Text produced has long strings of words with no spaces

bradneuberg · January 4, 2018, 8:40pm

Thanks for the Mozilla DeepSpeech project! Great open source contribution.

I’m getting long strings of words with no spaces. Example:

split the cape handler out from the sir hanler and make or on new hanlerswas not moneliticamandthenduconthingswerencaerulizationotenopuing paws on that until i its a product signalmyeanwhatwassomebiokarsthatyouwerefocusedtomtheturmeting projection so at

My file’s audio is a WAV file at 16 kHz with a bit depth of 16 mono, with the audio codec being PCM S16 LE. I’m using the default Python client to test things. The audio was recorded cleanly via a Mac OS X laptops microphone.

I’ve seen this with other audio samples I’ve tried. I looked through the Mozilla DeepSpeech’s github issues and didn’t see others reporting this. Is this a known issue? Are there any known workarounds (different audio setup, etc.)?

Thanks!

Best,
Brad Neuberg

lissyx · January 4, 2018, 8:42pm

How long is your audio file?

bradneuberg · January 4, 2018, 8:45pm

~15 minutes

Looks like this is a known issue reported by others in the message base: Longer audio files with Deep Speech

Maybe this should be added somewhere in the Mozilla DeepSpeech FAQ? Might be nice to make the Python client use VAD to segment the audio as a command line option to prevent this issue.

lissyx · January 4, 2018, 9:22pm

I’m not too sure about the VAD stuff, it’s quite intrusive, and will probably add more complexity when we don’t need any. If you think it’s useful to document that in the FAQ, why not, do that :).

Basically the deal is that what we train on is few minutes at top, so the model gets tricked with much longer sequences. This might change in the future, however.

bradneuberg · January 4, 2018, 11:11pm

Actually I implemented both VAD and fixed length chunking and the problem remains. I think something else is broken. I documented more details here: Longer audio files with Deep Speech

lissyx · January 5, 2018, 4:56am

It might also just be the result of training VS real world usage. We know that non-native american speakers have less good results (myself included) because of the training dataset. Hopefully when training includes broader accents it will be better. If you can record clear audio clips of 5 - 10 secs (sometimes, microphones produces strange stuff also) and make sure you try with and without the language model

bradneuberg · January 5, 2018, 4:31pm

I don’t believe it’s the accents or acoustic model - if I run without the language model no words are put together, so the problem looks like it’s in the language model somehow.

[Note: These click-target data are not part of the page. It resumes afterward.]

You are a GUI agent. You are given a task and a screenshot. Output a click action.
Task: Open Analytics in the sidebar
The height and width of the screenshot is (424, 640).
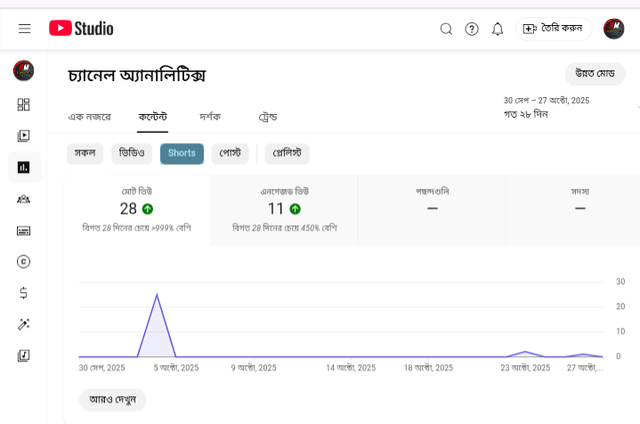click(x=24, y=167)
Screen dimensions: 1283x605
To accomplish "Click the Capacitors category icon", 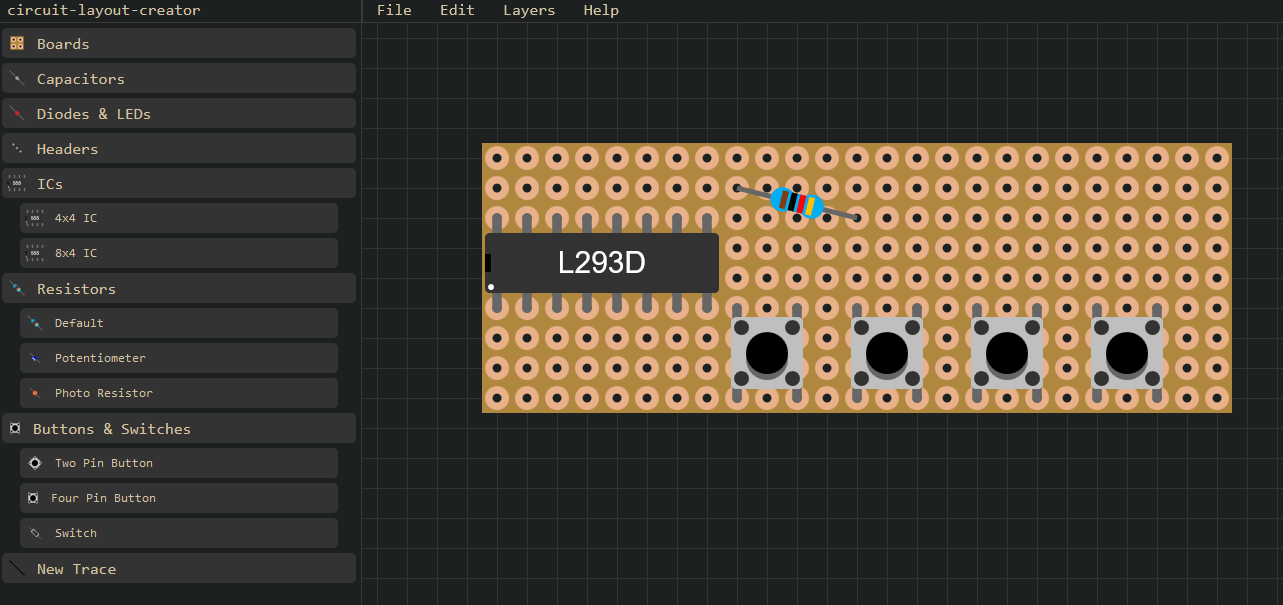I will (x=17, y=79).
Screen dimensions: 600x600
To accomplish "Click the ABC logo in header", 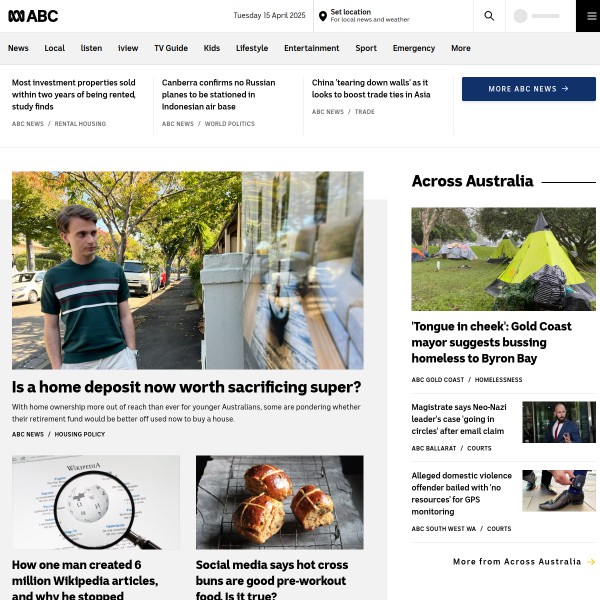I will pyautogui.click(x=33, y=16).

bradneuberg · January 5, 2018, 4:36pm

I’d like to add some custom words to the language model to see if that helps the garbled words issue, but I can’t regenerate it since the real vocab.txt is not available. Is there any way I can privately get it to aid debugging and testing of this issue?

lissyx · January 5, 2018, 4:40pm

Can you share the output with and without the language model, please ? And with short and long audio clips ?

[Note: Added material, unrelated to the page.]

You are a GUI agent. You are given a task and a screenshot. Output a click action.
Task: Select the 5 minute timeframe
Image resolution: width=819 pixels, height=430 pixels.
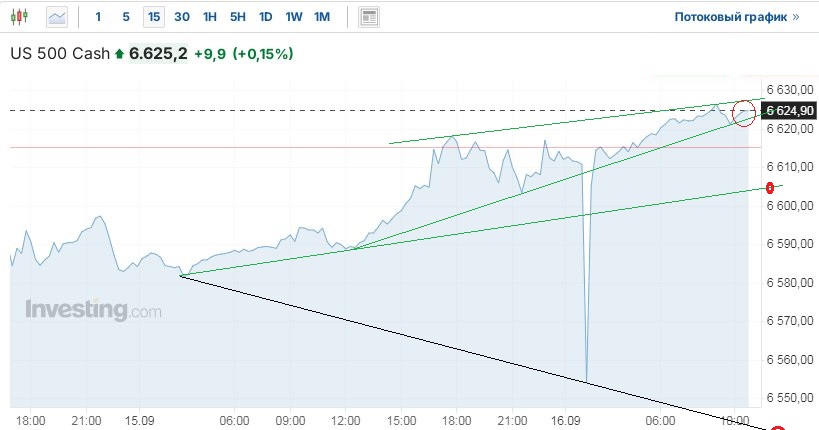pyautogui.click(x=125, y=17)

kdavis · January 5, 2018, 6:09pm

The text used to train the language model was/is a combination of texts from the Fisher, Switchboard, and other corpora. As Fisher + Switchboard are licensed to only be used within Mozilla, unfortunately, I can’t provide the text used to train the language model to you.

kdavis · January 5, 2018, 6:11pm

The issue of long audio files is addressed in the README

Once everything is installed you can then use the deepspeech binary to do speech-to-text on short, approximately 5 second, audio files (currently only WAVE files with 16-bit, 16 kHz, mono are supported in the Python client)

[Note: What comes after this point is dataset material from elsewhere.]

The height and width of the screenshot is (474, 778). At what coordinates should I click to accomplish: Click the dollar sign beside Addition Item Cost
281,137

kdavis · January 5, 2018, 6:13pm

@bradneuberg Could you provide example audio clips? This would help locate the source of your problem

bradneuberg · January 5, 2018, 10:43pm

Okay, I’ve put together test files with results that show the issue is related to the language model somehow rather than the length of the audio or the acoustic model.

I’ve provided 10 chunked WAV files at 16khz 16 bit depth, each 4 seconds long, that are a subset of my full 15 minute audio file:

The audio segments deliberately include occasional out-of-vocabulary terms, mostly technical, such as “OKR”, “EdgeStore”, “CAPE”, etc.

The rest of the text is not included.